### TASK 1
Please rewrite the part of the records that opens with the line containing "Click the 50.000 Hz y-axis label" and closes with the line containing "Looking at the", changing "y-axis label" to "vertical axis label" and keeping everything else the same. Leave the pictures out of your answer.

### PROVIDED TEXT
- - -

You are viewing a plain text version of this content. The canonical link for it is here.
Posted to commits@flume.apache.org by br...@apache.org on 2013/06/03 02:02:53 UTC

git commit: FLUME-2063: Add Configurable charset to RegexHbaseEventSerializer

Updated Branches:
  refs/heads/trunk eefefa941 -> d63c378b5


FLUME-2063: Add Configurable charset to RegexHbaseEventSerializer

(Roman Shaposhnik via Brock Noland)


Project: http://git-wip-us.apache.org/repos/asf/flume/repo
Commit: http://git-wip-us.apache.org/repos/asf/flume/commit/d63c378b
Tree: http://git-wip-us.apache.org/repos/asf/flume/tree/d63c378b
Diff: http://git-wip-us.apache.org/repos/asf/flume/diff/d63c378b

Branch: refs/heads/trunk
Commit: d63c378b551bba338677d50a36d254dd8c62fe4a
Parents: eefefa9
Author: Brock Noland <br...@apache.org>
Authored: Sun Jun 2 17:02:19 2013 -0700
Committer: Brock Noland <br...@apache.org>
Committed: Sun Jun 2 17:02:19 2013 -0700

----------------------------------------------------------------------
 .../sink/hbase/RegexHbaseEventSerializer.java      |   18 ++++++++++----
 .../sink/hbase/TestRegexHbaseEventSerializer.java  |   18 ++++++++++-----
 2 files changed, 25 insertions(+), 11 deletions(-)

- - -

### SUPPLIED MATERIAL
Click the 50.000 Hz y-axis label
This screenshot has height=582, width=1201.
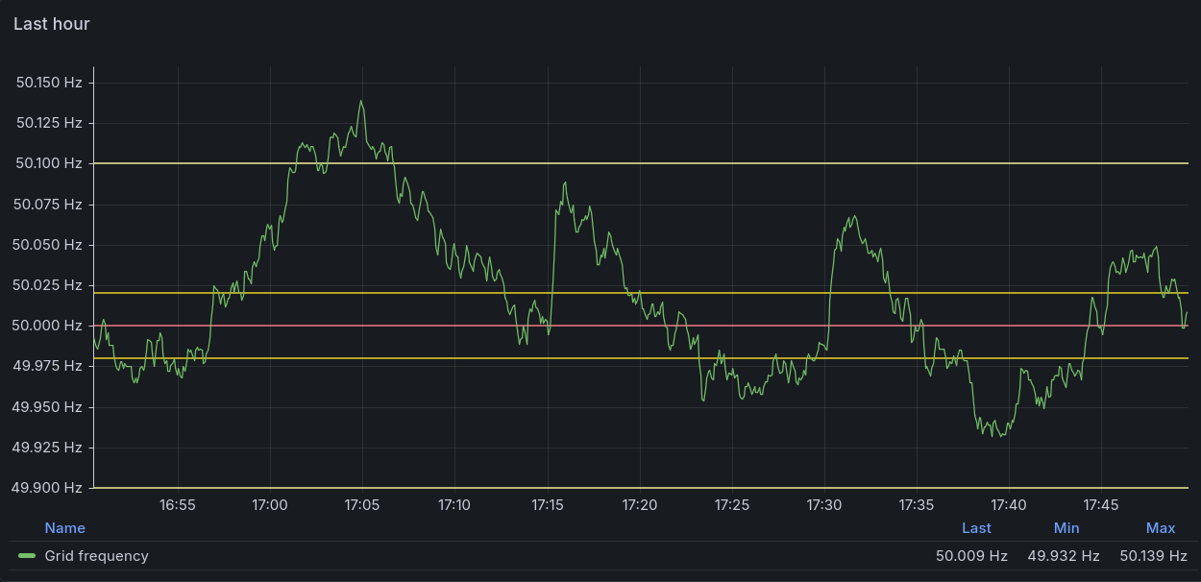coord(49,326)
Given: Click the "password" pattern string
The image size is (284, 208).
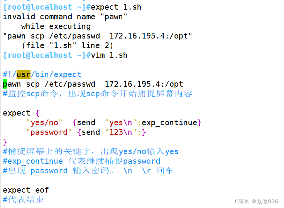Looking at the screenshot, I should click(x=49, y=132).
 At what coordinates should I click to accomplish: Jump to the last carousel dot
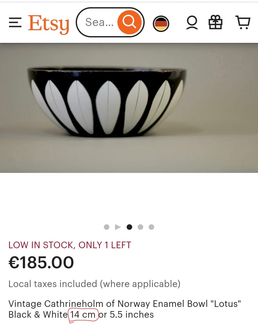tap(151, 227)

- - -

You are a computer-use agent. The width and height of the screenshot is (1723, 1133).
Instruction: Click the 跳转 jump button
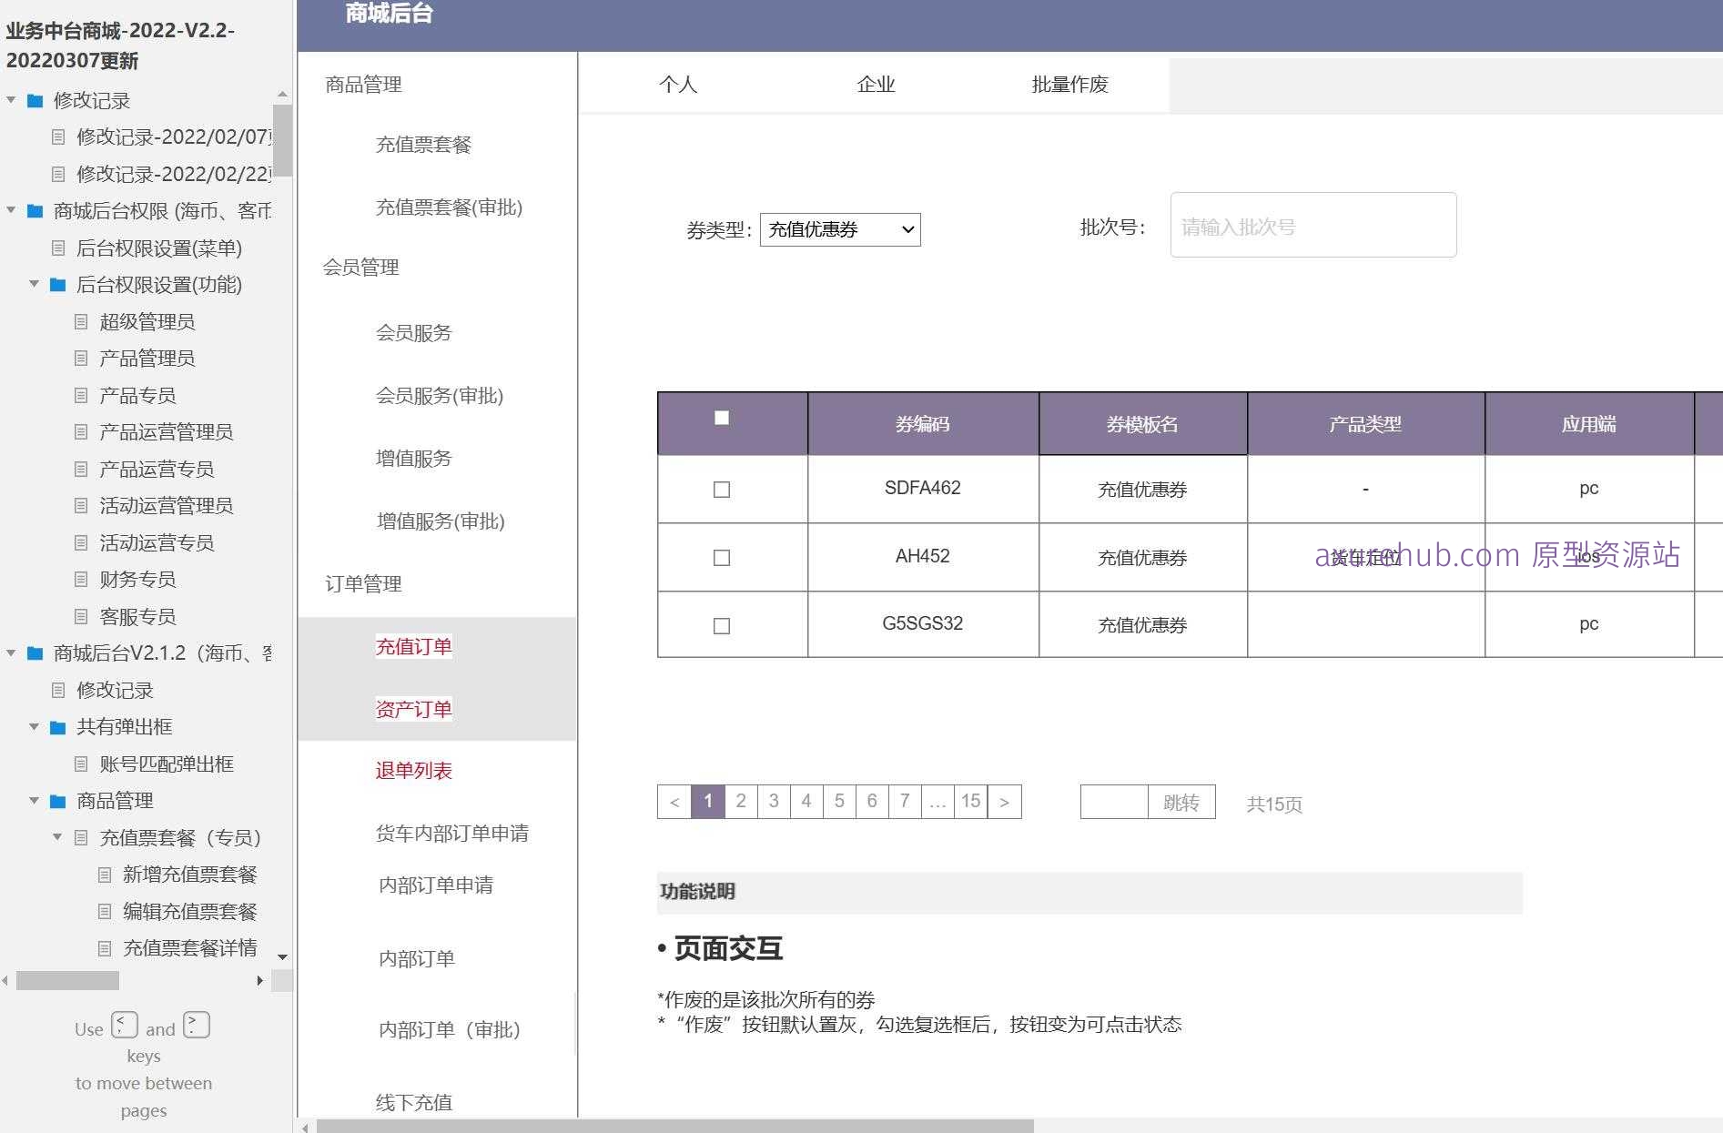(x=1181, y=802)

- - -

### TASK 2
In the commit message, how many files were changed?

### PROBLEM SOLUTION 1
Click the 50.000 Hz vertical axis label
This screenshot has height=582, width=1201.
coord(49,326)
Given: Click the "password" pattern string
The image size is (284, 208).
Looking at the screenshot, I should click(x=49, y=132).

### PROBLEM SOLUTION 2
2 files